Look below for the line that has "Given: Delete the 用户的兴趣或偏好 variable"; output exactly from it through the line that has "You are a computer-use agent. The", and leave the pictures out.
☆ ☆ ☆ ☆ ☆ ☆ ☆
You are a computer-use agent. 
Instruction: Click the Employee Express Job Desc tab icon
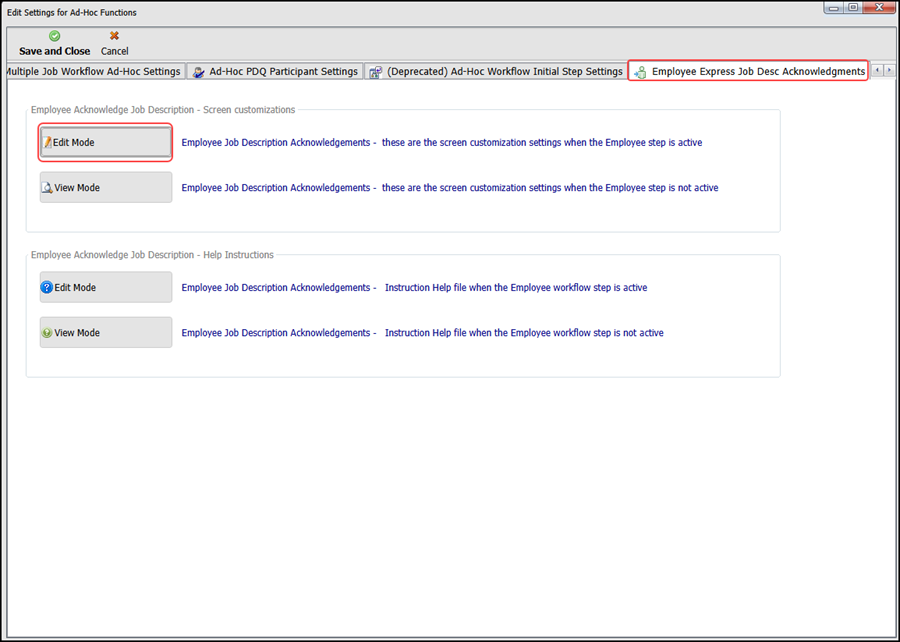point(640,72)
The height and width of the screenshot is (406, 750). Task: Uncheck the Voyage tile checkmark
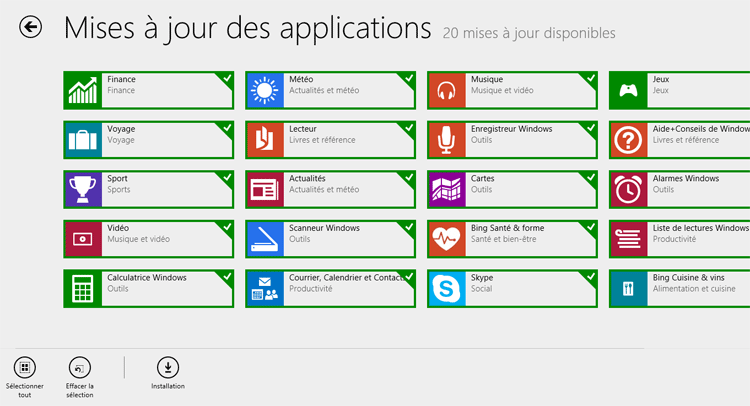[227, 127]
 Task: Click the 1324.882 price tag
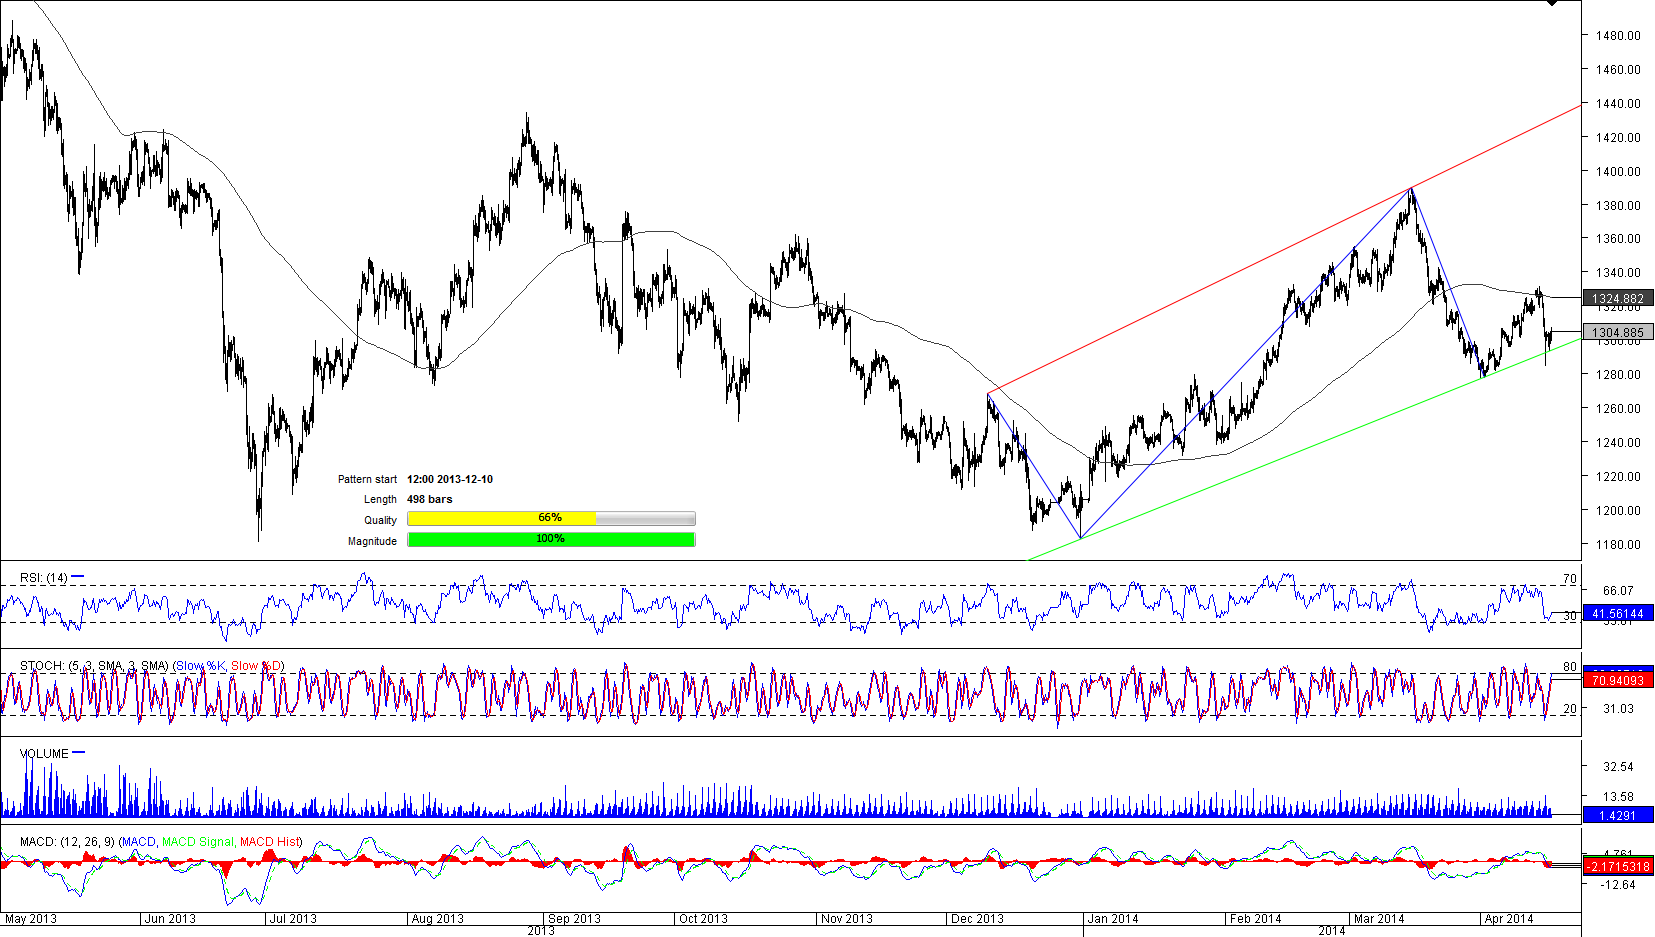[x=1617, y=298]
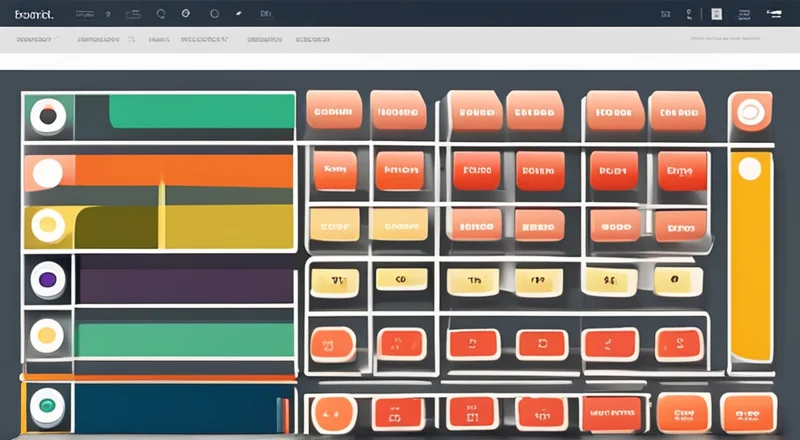Viewport: 800px width, 440px height.
Task: Toggle the white circle on the orange row
Action: 47,173
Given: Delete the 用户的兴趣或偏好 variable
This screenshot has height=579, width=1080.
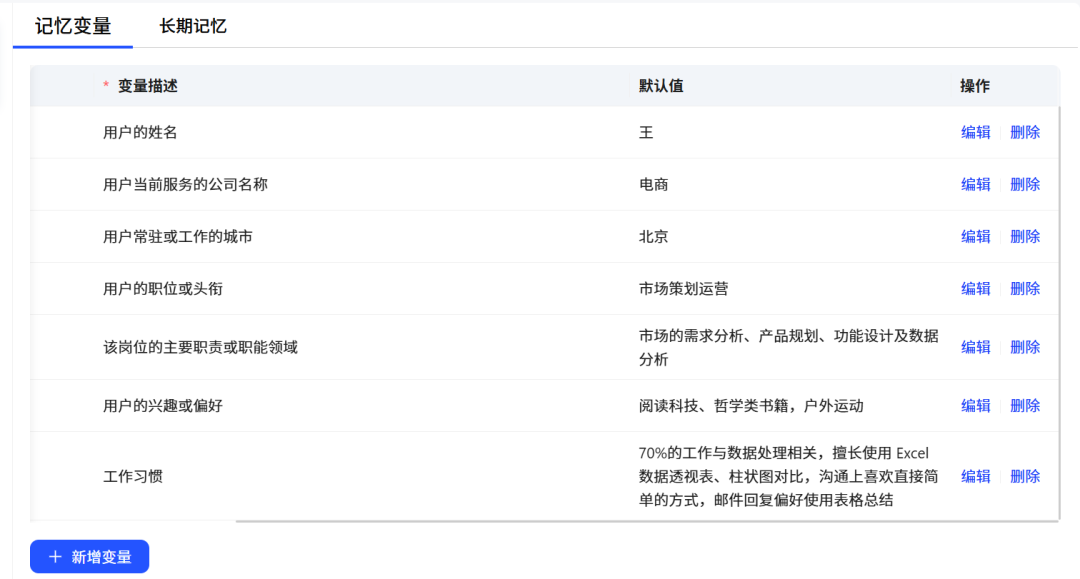Looking at the screenshot, I should pos(1025,406).
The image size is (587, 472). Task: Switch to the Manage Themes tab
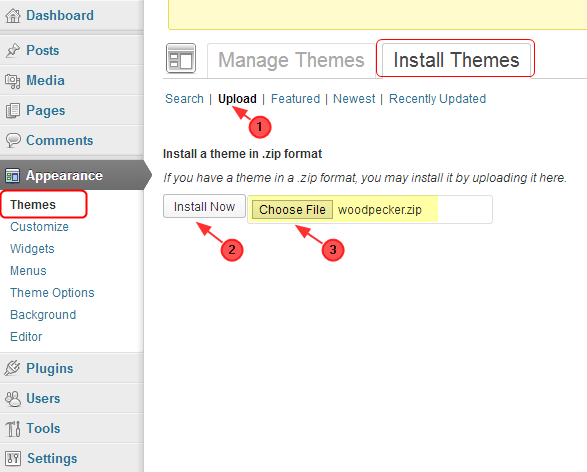[x=291, y=60]
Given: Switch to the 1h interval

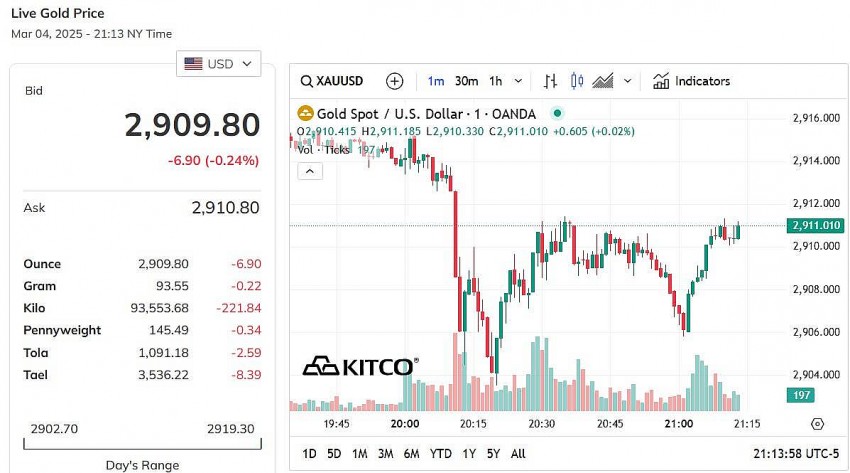Looking at the screenshot, I should point(493,81).
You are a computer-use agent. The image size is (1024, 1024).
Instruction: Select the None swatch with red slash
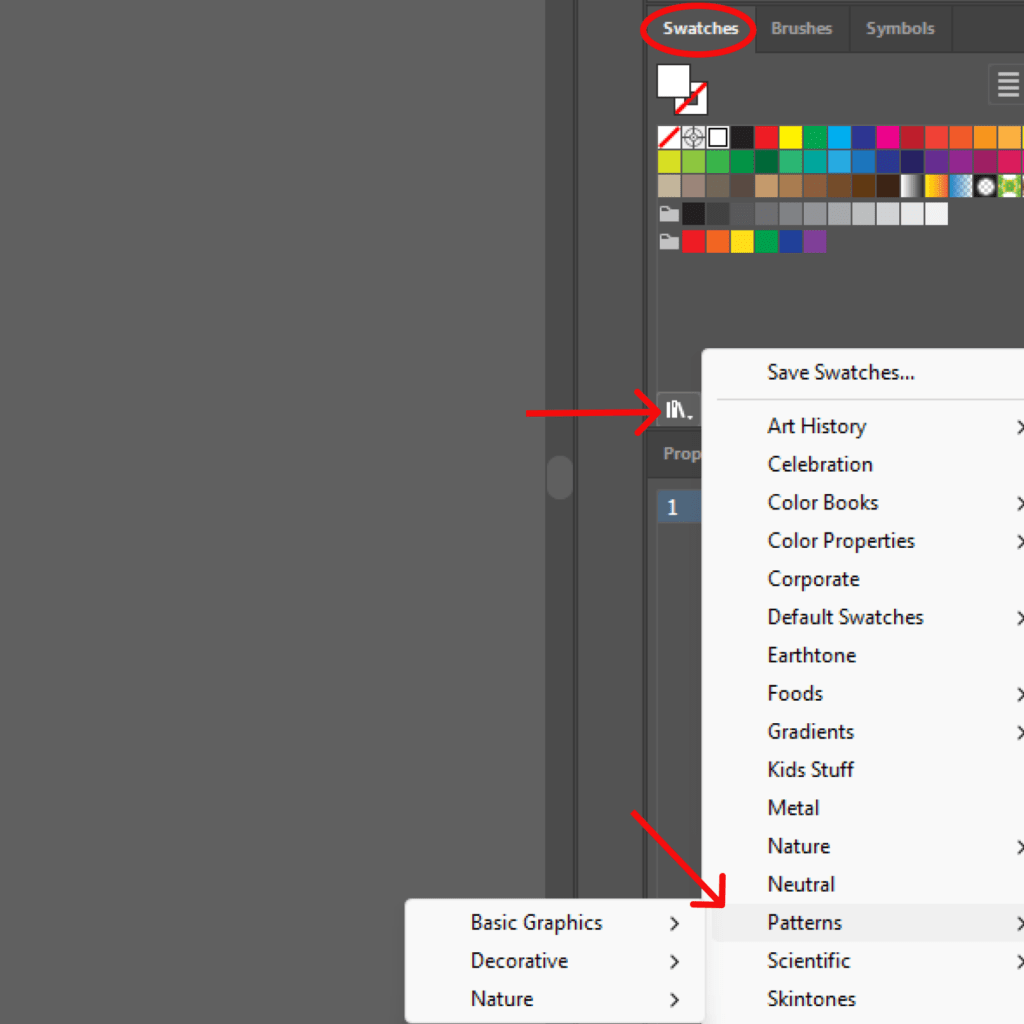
☆ ☆ ☆ ☆ ☆ ☆ ☆
THE COMPLETED TASK =>
Given: Delete the 用户的兴趣或偏好 variable
This screenshot has height=579, width=1080.
Looking at the screenshot, I should pos(1025,406).
The image size is (587, 472). Task: Switch to the Manage Themes tab
[x=291, y=60]
Given: Switch to the 1h interval

Looking at the screenshot, I should point(493,81).
You are a computer-use agent. The image size is (1024, 1024).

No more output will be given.